The Great Ming Treasure Note (大明寶鈔 (大明宝钞)) or Da Ming Baochao was a series of banknotes issued during the Ming dynasty in China. They were first issued in 1375 under the Hongwu Emperor. Although initially the Great Ming Treasure Note paper money was successful, the fact that it was a fiat currency and that the government largely stopped accepting these notes caused the people to lose faith in them as a valid currency causing the price of silver relative to paper money to increase.

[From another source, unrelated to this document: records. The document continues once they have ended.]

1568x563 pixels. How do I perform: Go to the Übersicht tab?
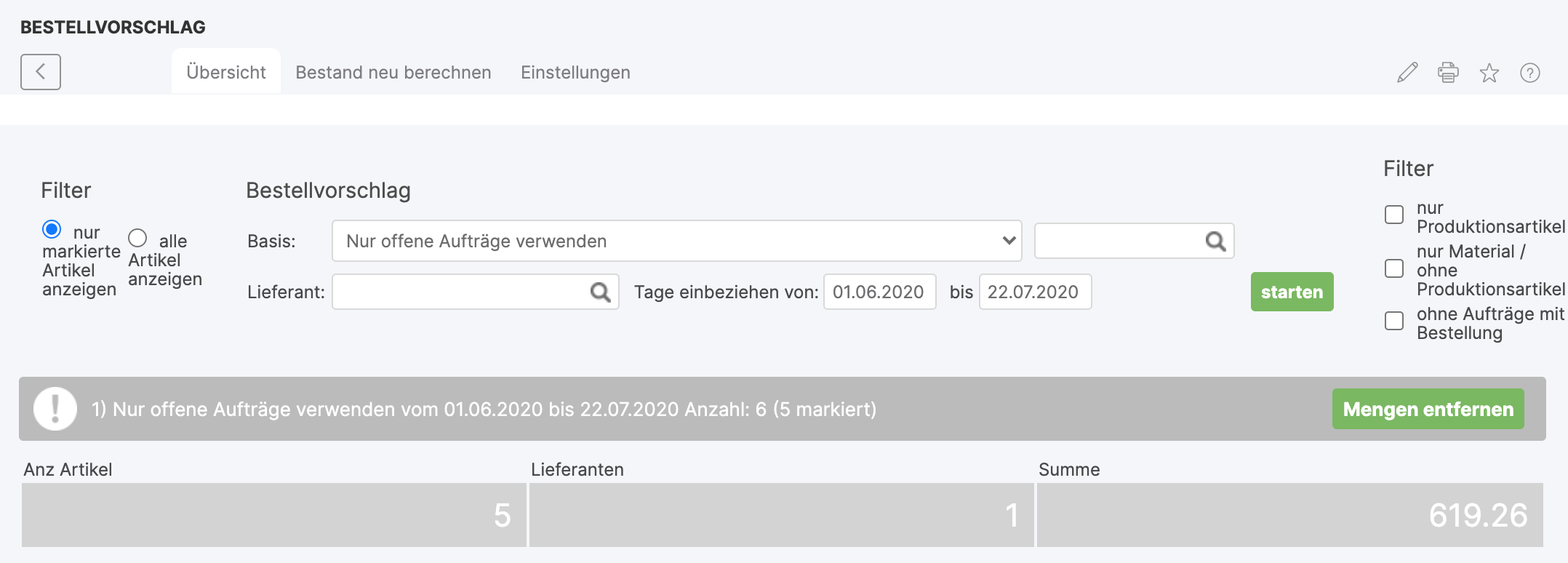click(226, 73)
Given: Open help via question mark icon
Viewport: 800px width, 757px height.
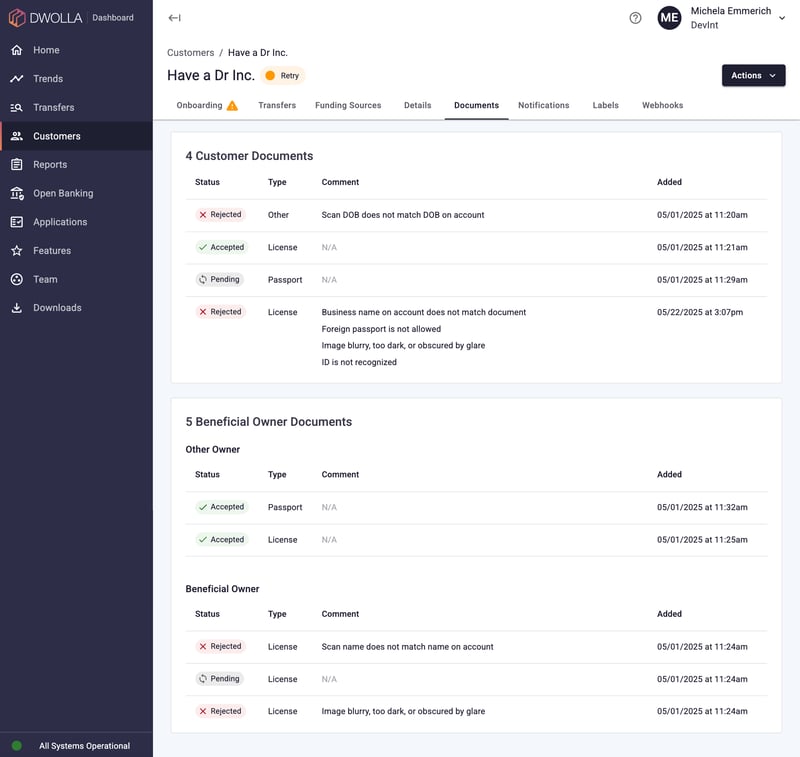Looking at the screenshot, I should (635, 18).
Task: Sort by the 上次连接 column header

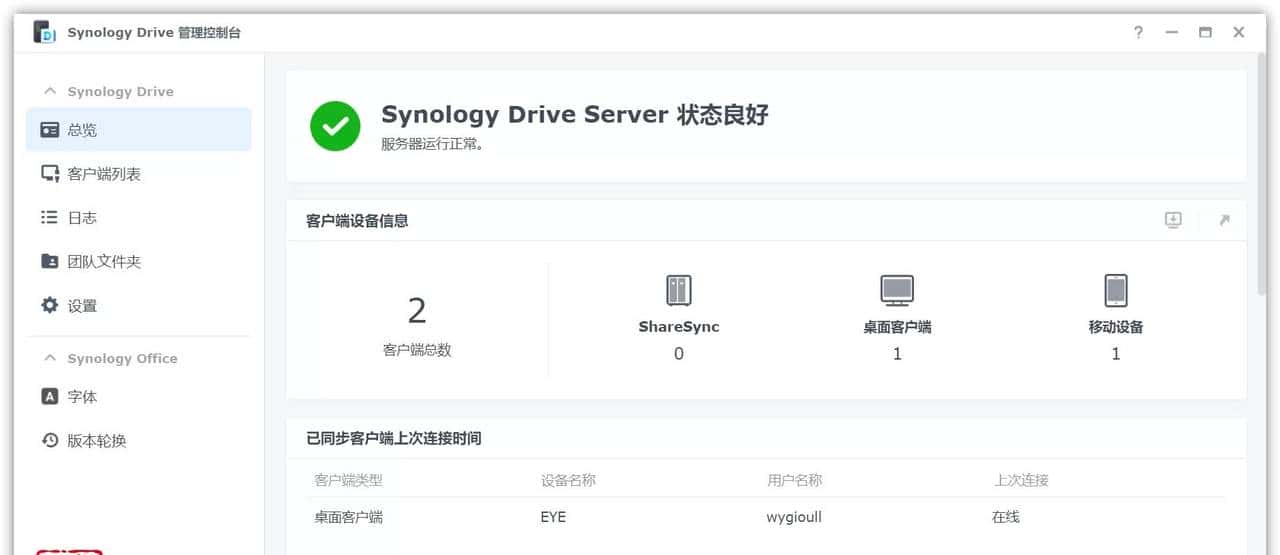Action: (x=1020, y=480)
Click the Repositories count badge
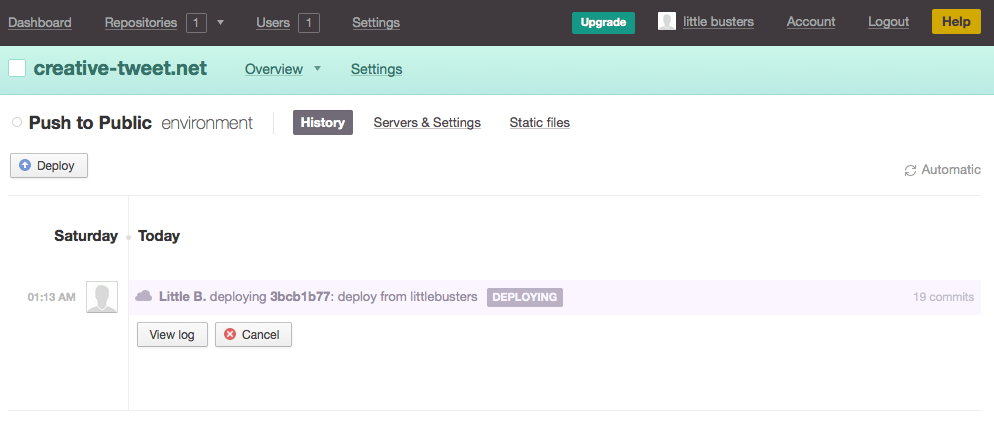The width and height of the screenshot is (994, 421). pos(196,22)
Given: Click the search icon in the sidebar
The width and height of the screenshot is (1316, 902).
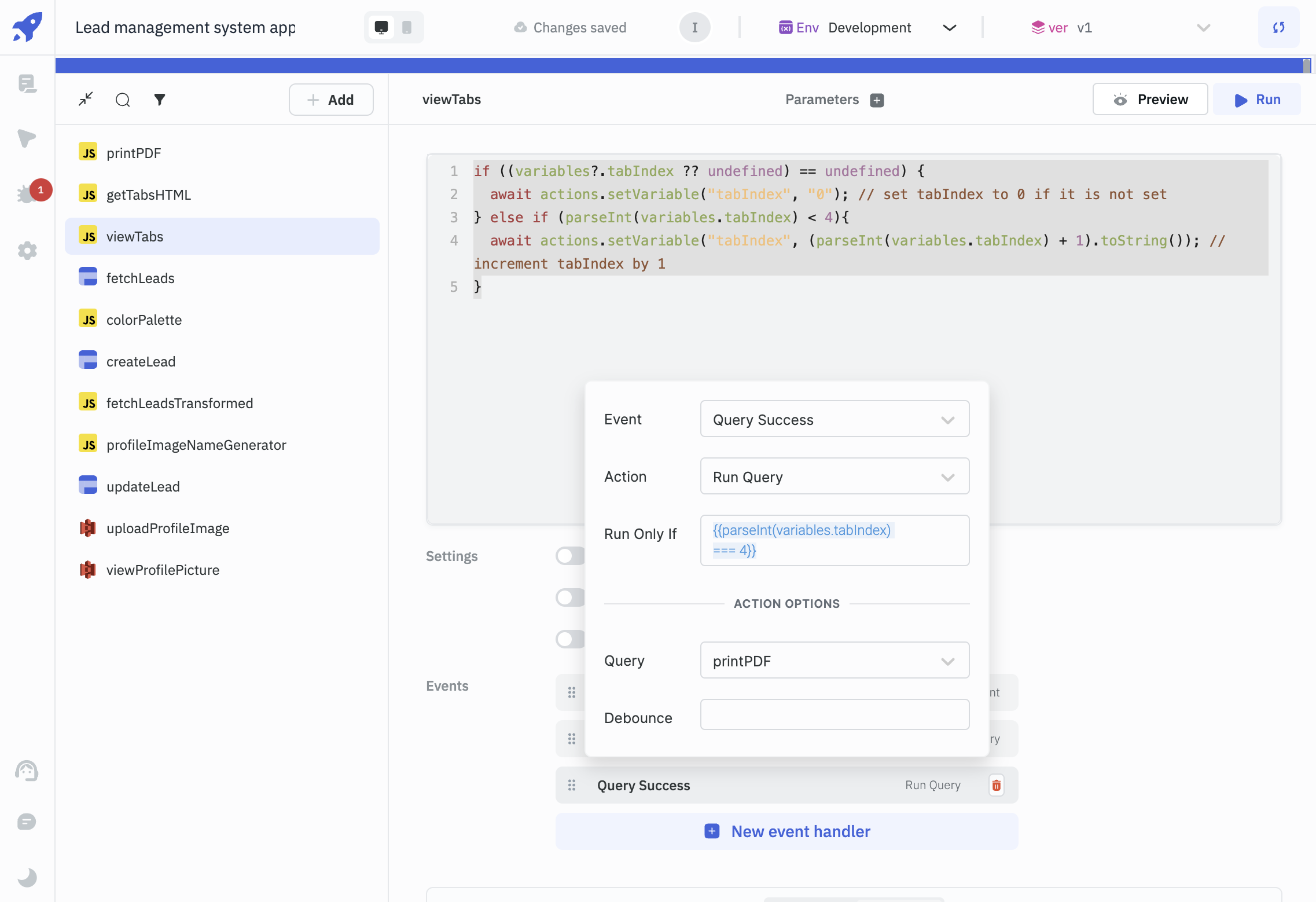Looking at the screenshot, I should (x=122, y=99).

The negative experiences with inflation that the Ming dynasty had witnessed signaled the Manchus to not repeat this mistake until the first Chinese banknotes after almost 400 years were issued again in response to the Taiping Rebellion under the Qing dynasty's Xianfeng Emperor during the mid-19th century.

== Background ==
The precursor of paper money (紙幣) known as "flying cash" were issued by the Tang dynasty; however, these bills of exchange could in no way be considered to be a form of paper money as they were not meant to be a medium of exchange and were only negotiable between two distant points. The first true paper money in the world was issued under the Song dynasty, these were promissory notes issued by merchants in Sichuan known as the Jiaozi, under the reign of Emperor Zhenzong (997–1022) the government of the Song dynasty granted a monopoly for the production of Jiaozi notes to sixteen wealthy merchants in Sichuan, as these merchants were slow to redeem their banknotes and inflation started affecting these private banknotes the government nationalised paper money in the year 1023 under the Bureau of Exchange. As these paper notes were backed by the government they were instantly successful and the people regarded them to be equally trustworthy as cash coins, other types of paper notes issued under the Song dynasty include the Huizi and the Guanzi. Before the Mongol Empire conquered China the Jurchen Jin dynasty also issued paper money, the Jiaochao (交鈔).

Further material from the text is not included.